Slitta ancora la sentenza su quella che è passata alle cronache come “Villa Fazzone”. Il Tribunale di Latina ha rinviato l’udienza di dieci giorni, essendo cambiato nel frattempo un giudice e avendo così deciso di richiamare nel collegio, per tale caso e mancando l’accordo delle difese ad andare avanti con la sola lettura degli atti, la giudice Cecilia Cavaceppi.

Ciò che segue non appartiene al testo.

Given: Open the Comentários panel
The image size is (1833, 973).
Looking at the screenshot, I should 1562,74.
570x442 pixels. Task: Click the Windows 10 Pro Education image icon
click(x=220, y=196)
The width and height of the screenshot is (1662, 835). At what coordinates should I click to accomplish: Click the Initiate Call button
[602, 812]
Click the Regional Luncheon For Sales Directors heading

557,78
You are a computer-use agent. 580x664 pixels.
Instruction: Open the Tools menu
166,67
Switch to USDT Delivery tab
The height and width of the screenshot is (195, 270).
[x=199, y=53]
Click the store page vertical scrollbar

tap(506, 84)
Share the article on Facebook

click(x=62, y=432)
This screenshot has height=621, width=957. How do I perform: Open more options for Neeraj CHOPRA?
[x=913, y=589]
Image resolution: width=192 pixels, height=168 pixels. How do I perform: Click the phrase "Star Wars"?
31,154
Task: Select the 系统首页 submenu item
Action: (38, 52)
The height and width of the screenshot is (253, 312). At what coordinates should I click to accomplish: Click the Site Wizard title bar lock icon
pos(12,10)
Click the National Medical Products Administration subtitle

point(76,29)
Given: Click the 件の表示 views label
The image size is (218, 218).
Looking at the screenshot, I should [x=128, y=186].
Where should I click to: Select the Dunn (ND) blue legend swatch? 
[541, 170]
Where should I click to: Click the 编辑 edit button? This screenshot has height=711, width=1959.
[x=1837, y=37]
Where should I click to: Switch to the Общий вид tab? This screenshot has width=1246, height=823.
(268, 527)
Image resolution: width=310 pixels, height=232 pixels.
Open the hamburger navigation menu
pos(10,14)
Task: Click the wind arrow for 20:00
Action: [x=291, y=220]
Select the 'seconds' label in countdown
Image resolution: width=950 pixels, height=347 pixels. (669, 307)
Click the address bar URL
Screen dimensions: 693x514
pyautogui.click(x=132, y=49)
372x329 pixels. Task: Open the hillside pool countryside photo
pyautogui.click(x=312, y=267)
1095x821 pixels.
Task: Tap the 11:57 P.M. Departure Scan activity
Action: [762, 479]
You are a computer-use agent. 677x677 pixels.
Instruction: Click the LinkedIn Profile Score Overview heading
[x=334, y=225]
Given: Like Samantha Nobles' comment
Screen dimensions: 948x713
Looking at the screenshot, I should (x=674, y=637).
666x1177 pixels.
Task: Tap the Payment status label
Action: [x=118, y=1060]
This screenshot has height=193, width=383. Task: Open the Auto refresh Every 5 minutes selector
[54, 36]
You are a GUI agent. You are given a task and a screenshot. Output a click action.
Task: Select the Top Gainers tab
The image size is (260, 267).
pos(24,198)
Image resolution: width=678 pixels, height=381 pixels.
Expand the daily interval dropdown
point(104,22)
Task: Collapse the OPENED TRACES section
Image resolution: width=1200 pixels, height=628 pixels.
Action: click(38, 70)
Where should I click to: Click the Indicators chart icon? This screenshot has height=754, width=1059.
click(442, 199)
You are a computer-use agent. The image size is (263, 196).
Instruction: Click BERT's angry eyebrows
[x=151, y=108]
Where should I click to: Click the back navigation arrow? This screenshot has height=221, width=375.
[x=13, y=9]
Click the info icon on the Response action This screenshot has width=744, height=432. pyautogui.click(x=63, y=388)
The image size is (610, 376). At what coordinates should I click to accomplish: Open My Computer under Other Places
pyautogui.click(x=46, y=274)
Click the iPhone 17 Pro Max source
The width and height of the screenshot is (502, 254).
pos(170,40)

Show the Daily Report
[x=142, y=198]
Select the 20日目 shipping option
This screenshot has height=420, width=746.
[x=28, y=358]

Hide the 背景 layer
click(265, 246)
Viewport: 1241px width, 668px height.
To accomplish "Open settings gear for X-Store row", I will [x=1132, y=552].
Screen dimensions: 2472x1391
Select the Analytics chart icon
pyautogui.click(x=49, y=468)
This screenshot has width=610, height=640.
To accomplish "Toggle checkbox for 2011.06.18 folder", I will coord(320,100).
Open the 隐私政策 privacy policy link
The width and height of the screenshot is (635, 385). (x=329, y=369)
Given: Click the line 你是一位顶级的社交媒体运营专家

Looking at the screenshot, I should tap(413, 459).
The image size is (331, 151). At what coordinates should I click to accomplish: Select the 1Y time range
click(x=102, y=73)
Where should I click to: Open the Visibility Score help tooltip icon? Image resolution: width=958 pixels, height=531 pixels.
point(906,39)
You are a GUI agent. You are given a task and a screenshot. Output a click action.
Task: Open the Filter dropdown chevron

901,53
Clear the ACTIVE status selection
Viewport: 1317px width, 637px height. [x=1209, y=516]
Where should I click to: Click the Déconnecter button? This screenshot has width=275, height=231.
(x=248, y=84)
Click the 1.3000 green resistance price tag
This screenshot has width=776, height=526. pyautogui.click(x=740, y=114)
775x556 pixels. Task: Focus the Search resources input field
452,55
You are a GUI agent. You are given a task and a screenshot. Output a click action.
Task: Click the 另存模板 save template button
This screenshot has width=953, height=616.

Quest’ultima, insieme ai colleghi Lucia Aielli e Luigi Giannantonio, dovrà così pronunciarsi sulla vicenda, salvo ulteriori problemi, il prossimo 21 aprile.

Sotto accusa per la villa in località Cocuruzzo, a Fondi, ritenuta dal pm Giuseppe Miliano una lottizzazione abusiva, Stefania Peppe e Giulia Iodice, moglie e cugina del senatore Claudio Fazzone, proprietarie dell’immobile, il geometra Filippo D’Angelis, direttore dei lavori, e il dirigente comunale fondano Martino Di Marco. Il pm, oltre a chiedere la confisca della villa, ha già chiesto condanne a due anni di reclusione per Peppe e Iodice, a due anni per Di Marco e a un anno e quattro mesi per D’Angelis.